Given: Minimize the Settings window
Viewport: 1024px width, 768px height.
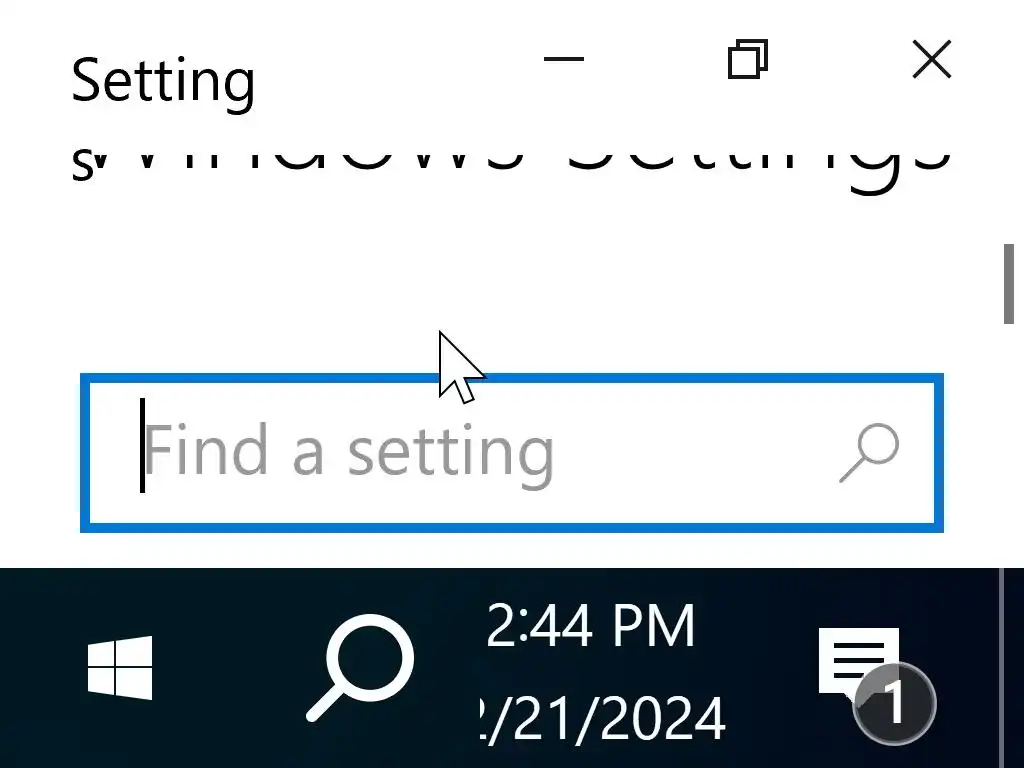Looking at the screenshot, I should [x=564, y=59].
---
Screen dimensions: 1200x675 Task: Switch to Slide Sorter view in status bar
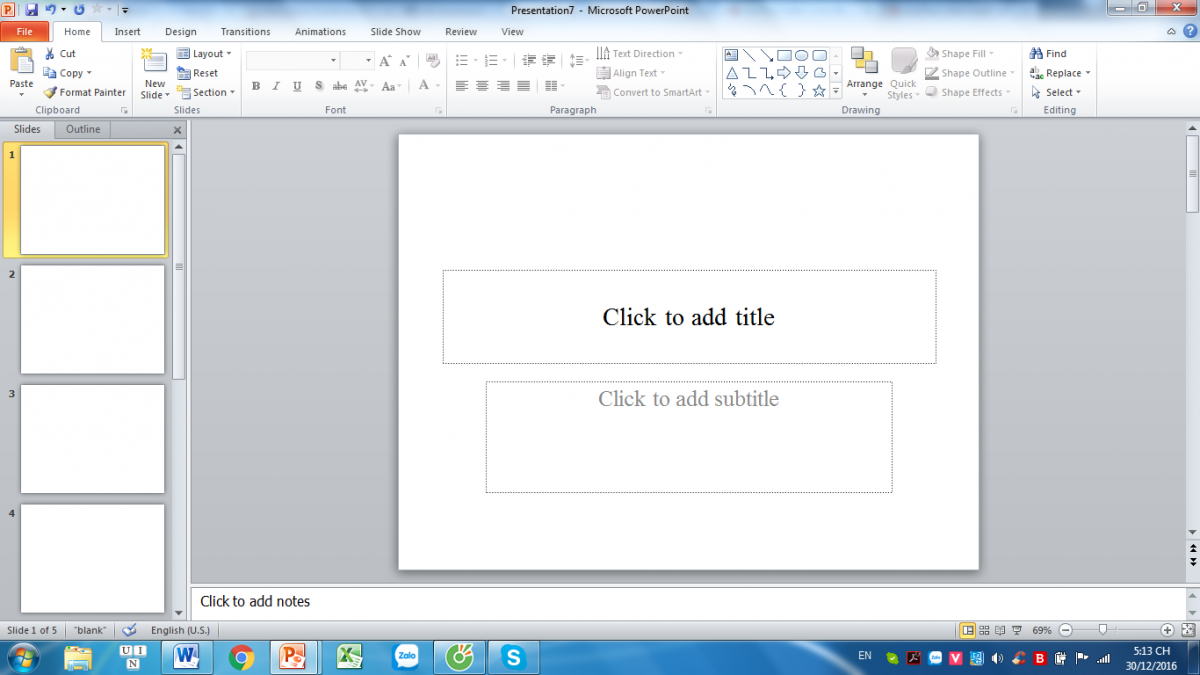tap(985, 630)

Given problem: Select each line of the data above that contains the string "status". Matching is case-sensitive.

Written answer:
Screen dimensions: 1200x675 Task: Switch to Slide Sorter view in status bar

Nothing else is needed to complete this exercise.